Your answer should reproduce the full set of records exactly as given.

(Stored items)
BEGIN

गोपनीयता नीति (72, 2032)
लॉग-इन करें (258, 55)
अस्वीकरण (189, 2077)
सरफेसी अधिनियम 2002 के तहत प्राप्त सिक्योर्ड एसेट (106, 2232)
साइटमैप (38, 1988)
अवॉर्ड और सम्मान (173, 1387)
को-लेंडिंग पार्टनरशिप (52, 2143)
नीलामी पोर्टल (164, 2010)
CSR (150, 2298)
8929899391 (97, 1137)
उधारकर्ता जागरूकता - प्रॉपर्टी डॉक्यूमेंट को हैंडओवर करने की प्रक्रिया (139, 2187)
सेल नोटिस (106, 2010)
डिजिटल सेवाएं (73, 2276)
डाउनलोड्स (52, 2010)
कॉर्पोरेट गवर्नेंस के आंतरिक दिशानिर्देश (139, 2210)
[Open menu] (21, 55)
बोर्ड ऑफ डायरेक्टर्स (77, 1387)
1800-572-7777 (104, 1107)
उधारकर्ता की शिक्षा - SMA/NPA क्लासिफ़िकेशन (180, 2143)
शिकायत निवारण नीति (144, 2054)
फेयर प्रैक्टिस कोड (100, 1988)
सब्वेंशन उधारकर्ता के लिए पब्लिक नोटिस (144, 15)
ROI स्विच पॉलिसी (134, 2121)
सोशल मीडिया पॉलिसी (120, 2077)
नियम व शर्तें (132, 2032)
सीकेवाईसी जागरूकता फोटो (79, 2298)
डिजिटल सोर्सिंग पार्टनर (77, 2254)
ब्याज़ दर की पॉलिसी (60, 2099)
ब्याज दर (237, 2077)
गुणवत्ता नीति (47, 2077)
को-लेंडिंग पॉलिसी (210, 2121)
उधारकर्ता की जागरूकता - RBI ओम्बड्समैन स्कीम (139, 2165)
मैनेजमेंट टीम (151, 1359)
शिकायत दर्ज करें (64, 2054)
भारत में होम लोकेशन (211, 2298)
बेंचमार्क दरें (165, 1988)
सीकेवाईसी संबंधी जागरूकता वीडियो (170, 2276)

END

**Result:**
गोपनीयता नीति (72, 2032)
लॉग-इन करें (258, 55)
अस्वीकरण (189, 2077)
सरफेसी अधिनियम 2002 के तहत प्राप्त सिक्योर्ड एसेट (106, 2232)
साइटमैप (38, 1988)
अवॉर्ड और सम्मान (173, 1387)
को-लेंडिंग पार्टनरशिप (52, 2143)
नीलामी पोर्टल (164, 2010)
CSR (150, 2298)
8929899391 (97, 1137)
उधारकर्ता जागरूकता - प्रॉपर्टी डॉक्यूमेंट को हैंडओवर करने की प्रक्रिया (139, 2187)
सेल नोटिस (106, 2010)
डिजिटल सेवाएं (73, 2276)
डाउनलोड्स (52, 2010)
कॉर्पोरेट गवर्नेंस के आंतरिक दिशानिर्देश (139, 2210)
[Open menu] (21, 55)
बोर्ड ऑफ डायरेक्टर्स (77, 1387)
1800-572-7777 (104, 1107)
उधारकर्ता की शिक्षा - SMA/NPA क्लासिफ़िकेशन (180, 2143)
शिकायत निवारण नीति (144, 2054)
फेयर प्रैक्टिस कोड (100, 1988)
सब्वेंशन उधारकर्ता के लिए पब्लिक नोटिस (144, 15)
ROI स्विच पॉलिसी (134, 2121)
सोशल मीडिया पॉलिसी (120, 2077)
नियम व शर्तें (132, 2032)
सीकेवाईसी जागरूकता फोटो (79, 2298)
डिजिटल सोर्सिंग पार्टनर (77, 2254)
ब्याज़ दर की पॉलिसी (60, 2099)
ब्याज दर (237, 2077)
गुणवत्ता नीति (47, 2077)
को-लेंडिंग पॉलिसी (210, 2121)
उधारकर्ता की जागरूकता - RBI ओम्बड्समैन स्कीम (139, 2165)
मैनेजमेंट टीम (151, 1359)
शिकायत दर्ज करें (64, 2054)
भारत में होम लोकेशन (211, 2298)
बेंचमार्क दरें (165, 1988)
सीकेवाईसी संबंधी जागरूकता वीडियो (170, 2276)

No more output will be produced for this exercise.